Since 1975, the locality has recorded 8,459 accidents caused by unexploded ordnances (UXO), with over 3,400 deaths and more than 5,000 others injured. Among the victims, women and children account for 31 percent.
In 1996, Quang Tri was the first locality in the country to coordinate with international organisations in an attempt to alleviate the UXO plight.
Its partners included the UK’s Mines Advisory Group, Norway’s Restoring the Environment and Neutralising the Effects of the War and the Norwegian People’s Aid, the US-based Clear Path International, and Germany’s Solidarity Service International.
In addition, the provincial Legacy of War Coordination Centre (LWCC) was established in 2013, helping accelerate the implementation of bomb and mine clearance projects.
These organisations have provided the locality with financial assistance and equipment together with education on the danger of UXOs. They have also helped victims be independent economically.
The number of UXO-related accidents in Quang Tri dropped remarkably from 456 during 2001-2007 to 127 for 2008-2014, and many areas of UXO-tainted land decontaminated.
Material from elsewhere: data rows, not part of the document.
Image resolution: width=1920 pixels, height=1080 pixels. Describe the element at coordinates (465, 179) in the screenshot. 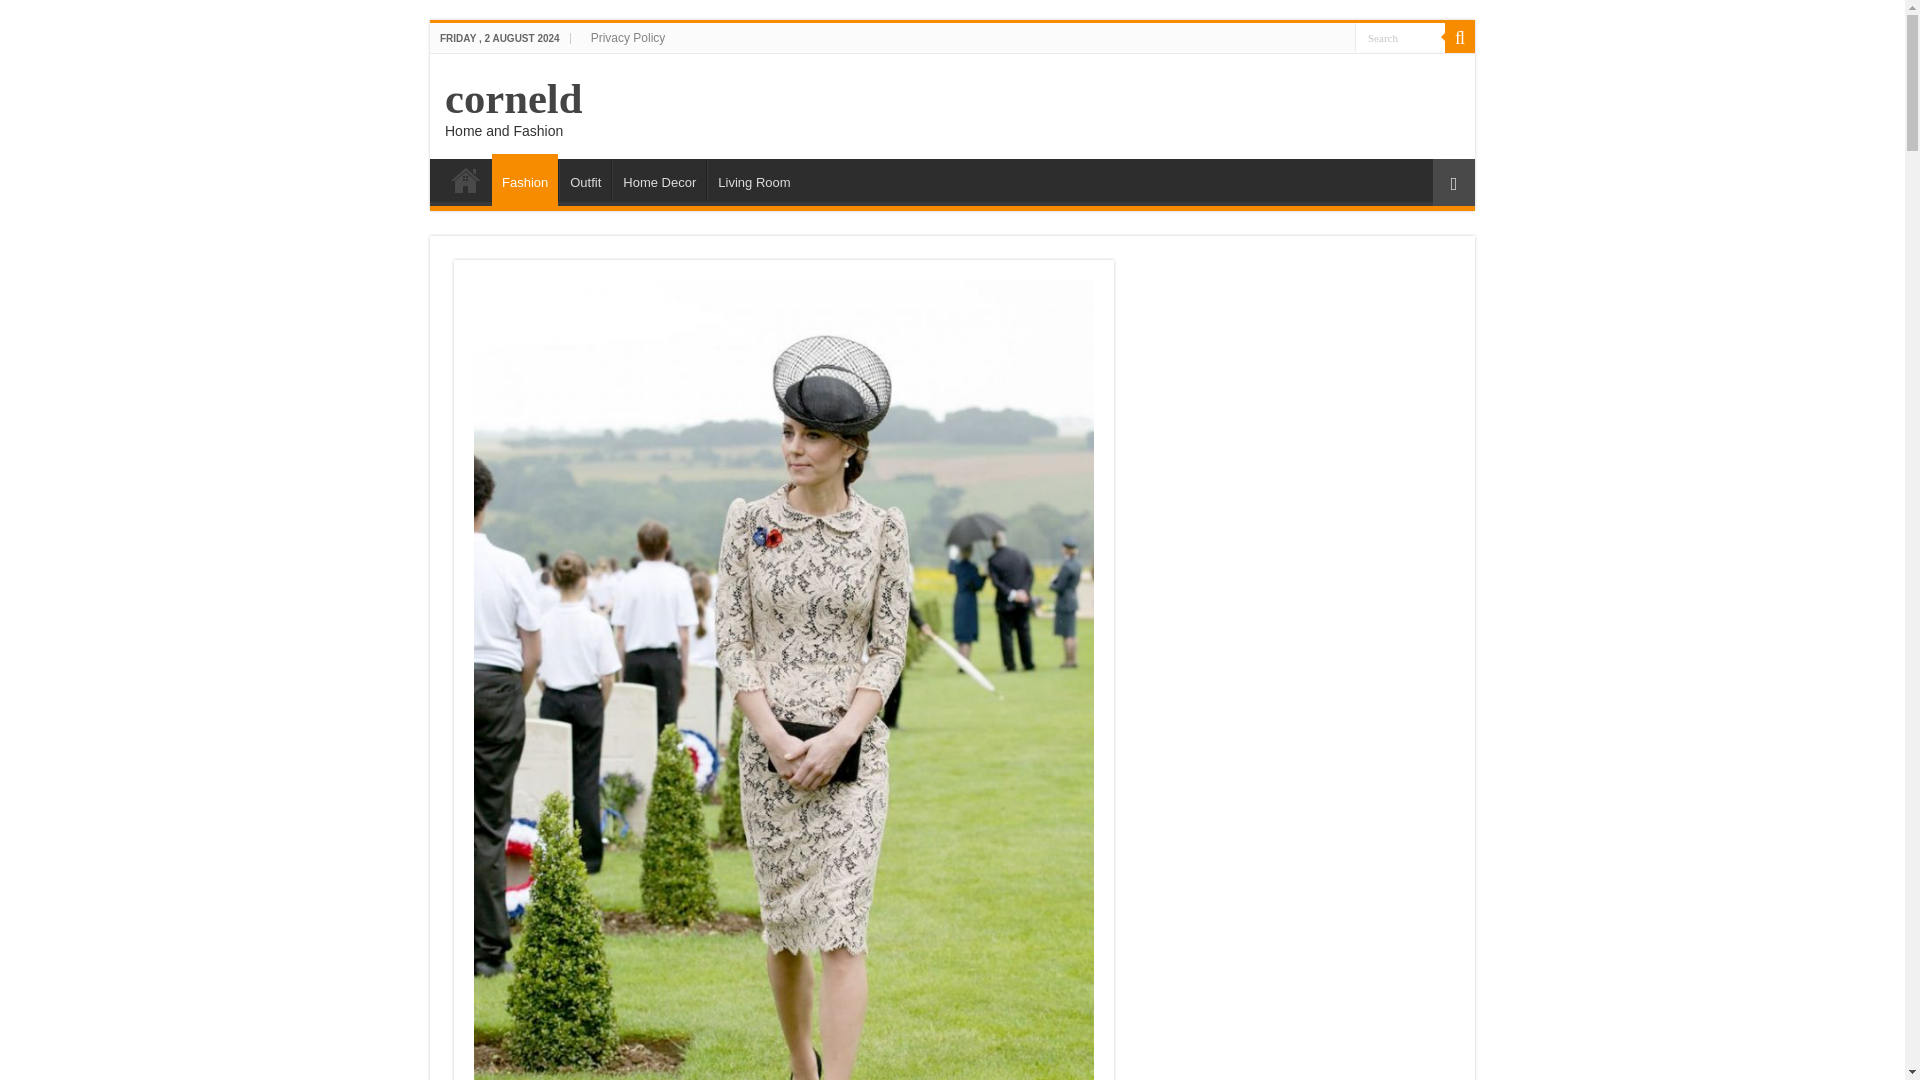

I see `Home` at that location.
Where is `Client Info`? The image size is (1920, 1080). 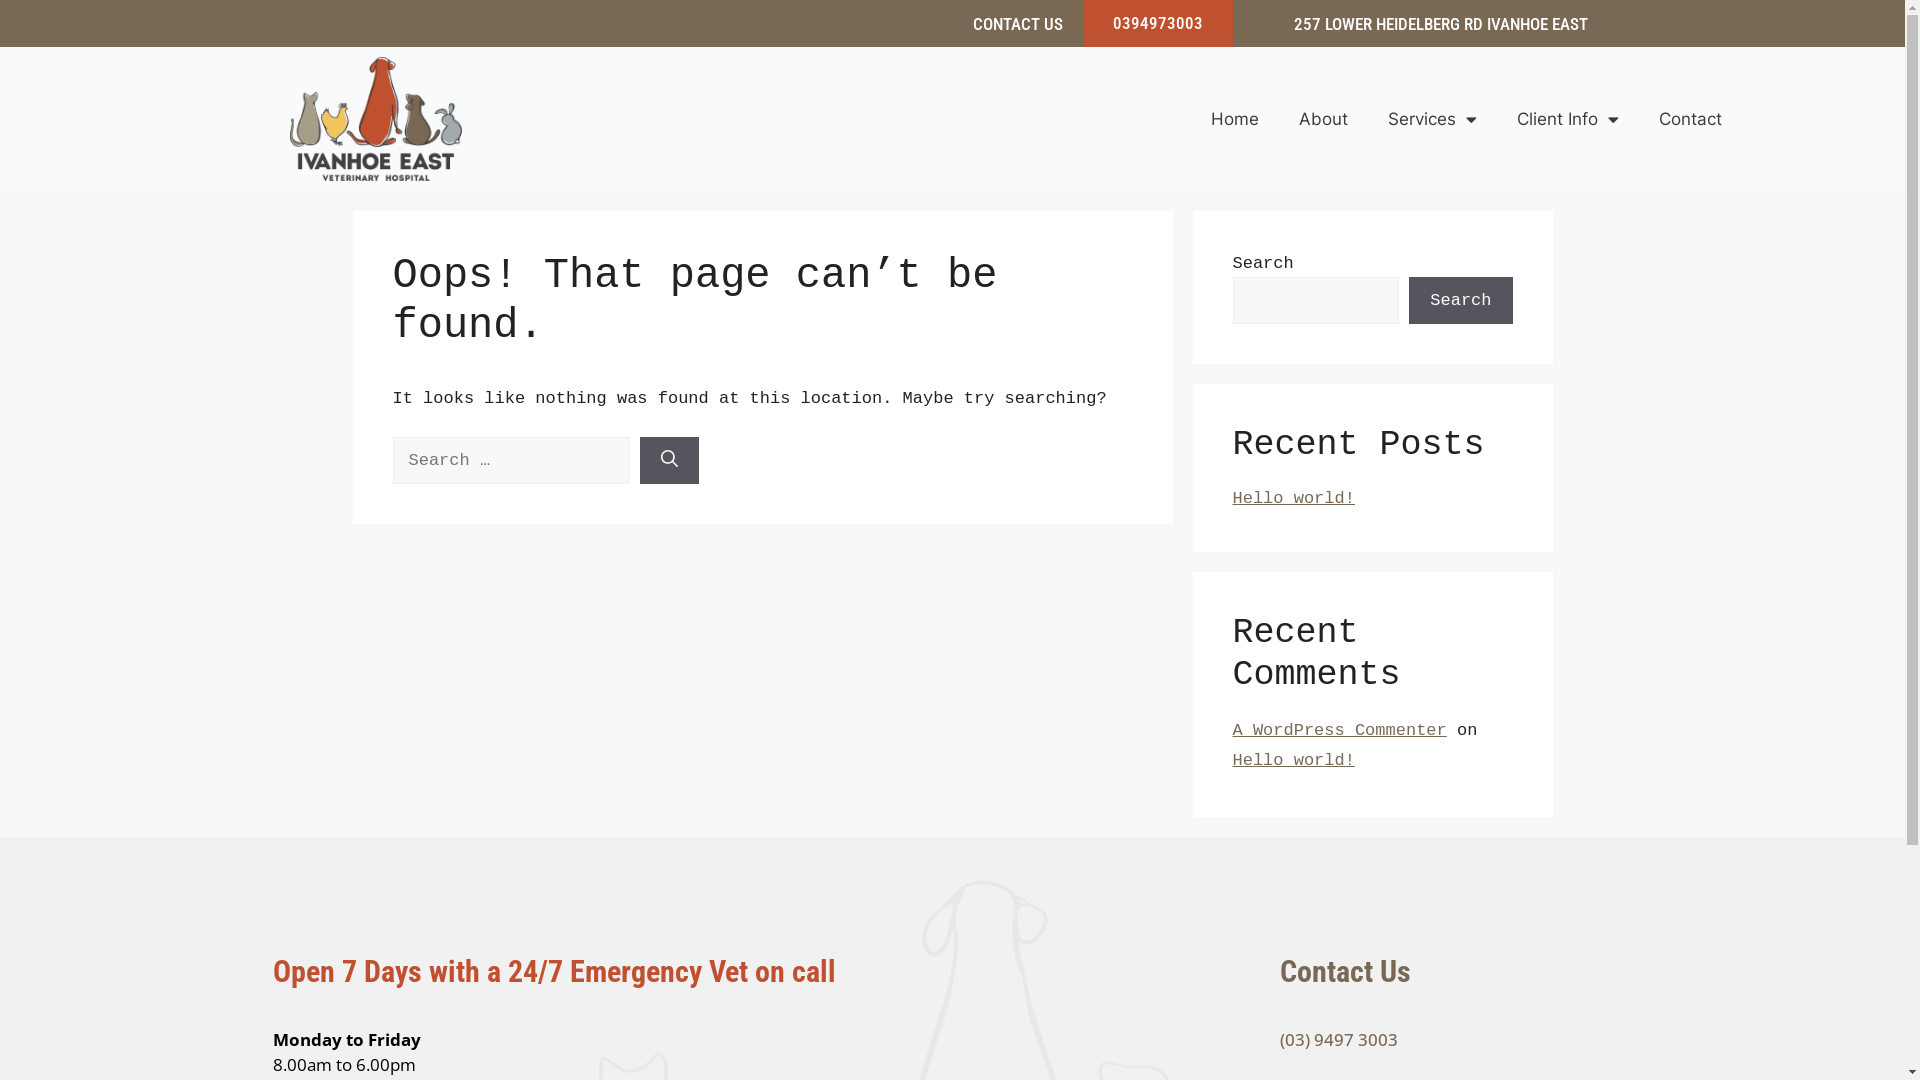 Client Info is located at coordinates (1568, 119).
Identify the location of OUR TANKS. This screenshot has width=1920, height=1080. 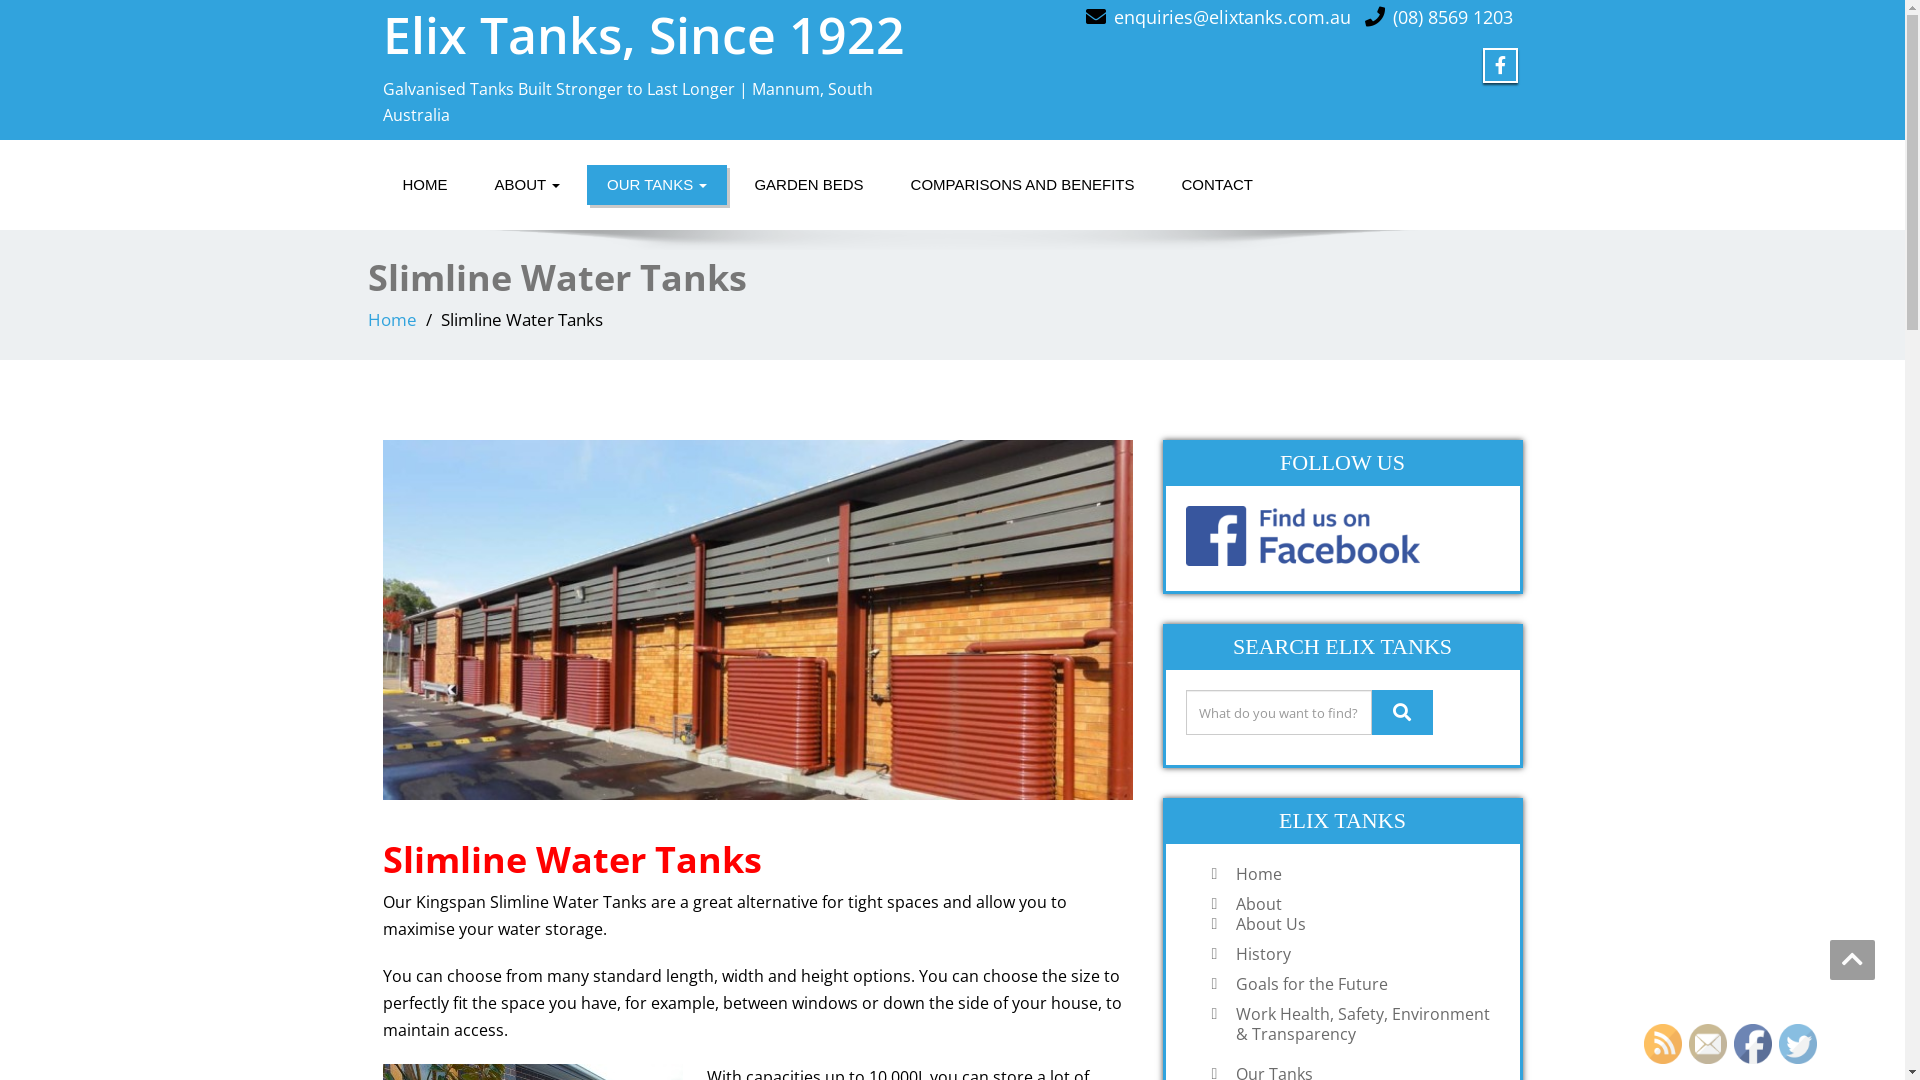
(657, 185).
Besides, more than 270,000 local children have been educated about how to deal with bombs and mines.
LWCC Director Hoang Dang Mai said between 1996 and now, the centre has combed over 10 million sq.m of land and found 10,000 UXOs of different kinds, providing clean land to locals to cultivate.
However, the areas of contaminated land have outweighed their efforts amidst the shortage of equipment and technologies.
Mai, therefore, emphasised the need for more effective coordination between local authorities, people and international organisations in order to reap best results in the work.